Example timeline from looking at the logs:

:00 - node1 crash (redis-server killed)
:02 - Pacemaker knows there is a problem.
:02 - STONITH/fence starts.  (fence_ipmilan power off)
:09 - STONITH/fence finished.
:18 - Redis switched.
:19 - VIP switched.

During the time of the stonith/ fencing action nothing else is
happening. It is the fence_ipmilan which does a poweroff. Can the
fencing be started on node1 while node2 works in parallel to take care
of the redis & VIP?   Also, after the stonith/fence is finished for 9
seconds or so it is just pacemaker trying to invite the dead node1
back (I think).  Be great if I could skip that and go directly to
redis switch & vip switchovers.

I have been researching & testing with various configurations and
would appreciate any pointers and advice.

I am using pacemaker 1.1.10, with 2 nodes.

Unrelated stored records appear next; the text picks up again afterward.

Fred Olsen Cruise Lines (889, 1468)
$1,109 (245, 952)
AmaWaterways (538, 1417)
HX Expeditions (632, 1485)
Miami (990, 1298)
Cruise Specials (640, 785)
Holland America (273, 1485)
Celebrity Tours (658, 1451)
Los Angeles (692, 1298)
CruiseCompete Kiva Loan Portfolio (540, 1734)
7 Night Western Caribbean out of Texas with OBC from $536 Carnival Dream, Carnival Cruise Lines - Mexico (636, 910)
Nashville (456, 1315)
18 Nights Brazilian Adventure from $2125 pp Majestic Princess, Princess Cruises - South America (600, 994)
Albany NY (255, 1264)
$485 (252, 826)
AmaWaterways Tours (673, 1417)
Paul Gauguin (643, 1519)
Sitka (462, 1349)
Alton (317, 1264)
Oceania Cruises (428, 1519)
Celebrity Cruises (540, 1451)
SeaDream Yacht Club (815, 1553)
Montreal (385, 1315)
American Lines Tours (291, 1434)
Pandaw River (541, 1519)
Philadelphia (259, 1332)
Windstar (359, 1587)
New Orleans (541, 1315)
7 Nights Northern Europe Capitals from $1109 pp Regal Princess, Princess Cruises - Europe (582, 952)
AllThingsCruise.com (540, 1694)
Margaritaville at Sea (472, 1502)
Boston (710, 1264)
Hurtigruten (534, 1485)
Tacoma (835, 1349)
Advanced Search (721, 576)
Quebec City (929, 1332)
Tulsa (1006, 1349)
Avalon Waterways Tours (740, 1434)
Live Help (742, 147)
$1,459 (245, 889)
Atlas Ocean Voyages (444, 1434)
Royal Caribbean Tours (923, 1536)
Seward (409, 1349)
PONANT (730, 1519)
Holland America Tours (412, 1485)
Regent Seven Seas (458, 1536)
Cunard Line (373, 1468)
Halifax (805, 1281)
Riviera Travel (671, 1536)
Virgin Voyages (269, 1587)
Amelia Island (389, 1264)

my (edited) crm configure show :

node $id="1" example1.com \
        attributes standby="off"
node $id="2" example2.com
primitive fence_example1 stonith:fence_ipmilan \
        params pcmk_host_list="example1.com" ipaddr="10.24.x.xxx"
login="user" passwd="password" pcmk_action_limit="-1"
concurrent-fencing="true" lanplus="true" action="off" \
        op monitor interval="20s" \
        meta target-role="Started"
primitive fence_example2 stonith:fence_ipmilan \
        params pcmk_host_list="example2.com" ipaddr="10.24.x.yyy"
login="user" passwd="password" concurrent-fencing="true"
pcmk_action_limit="-1" lanplus="true" action="off" delay="10" \
        op monitor interval="20s" \
        meta target-role="Started"
primitive redis ocf:heartbeat:redis \
        params bin="/usr/local/bin/redis-server"
client_bin="/usr/local/bin/redis-cli" port="6379"
config="/etc/redis/redis.conf" socket_name="redis.sock"
pidfile_name="redis.pid" \
        meta target-role="Started" is-managed="true" \
        op monitor interval="1s" role="Master" timeout="1s" on-fail="fence"
primitive res_vip ocf:heartbeat:IPaddr2 \
        params ip="10.24.x.zzz" nic="bond0.xx" cidr_netmask="22" \
        op monitor interval="10" \
        meta target-role="Started"
ms redis_clone redis \
        meta notify="true" is-managed="true" ordered="false"
interleave="true" globally-unique="false" target-role="Started"
migration-threshold="1"
colocation redis-first inf: redis_clone:Master res_vip
order redis-before-vip inf: redis_clone:promote res_vip:start
property $id="cib-bootstrap-options" \
        dc-version="1.1.10-42f2063" \
        cluster-infrastructure="corosync" \
        stonith-enabled="true" \
        no-quorum-policy="ignore" \
        default-resource-stickiness="200" \
        batch-limit="300" \
        migration-limit="-1"
property $id="redis_replication" \
        redis_REPL_INFO="example1.com"
rsc_defaults $id="rsc-options" \
        migration-threshold="1"

Thank you very much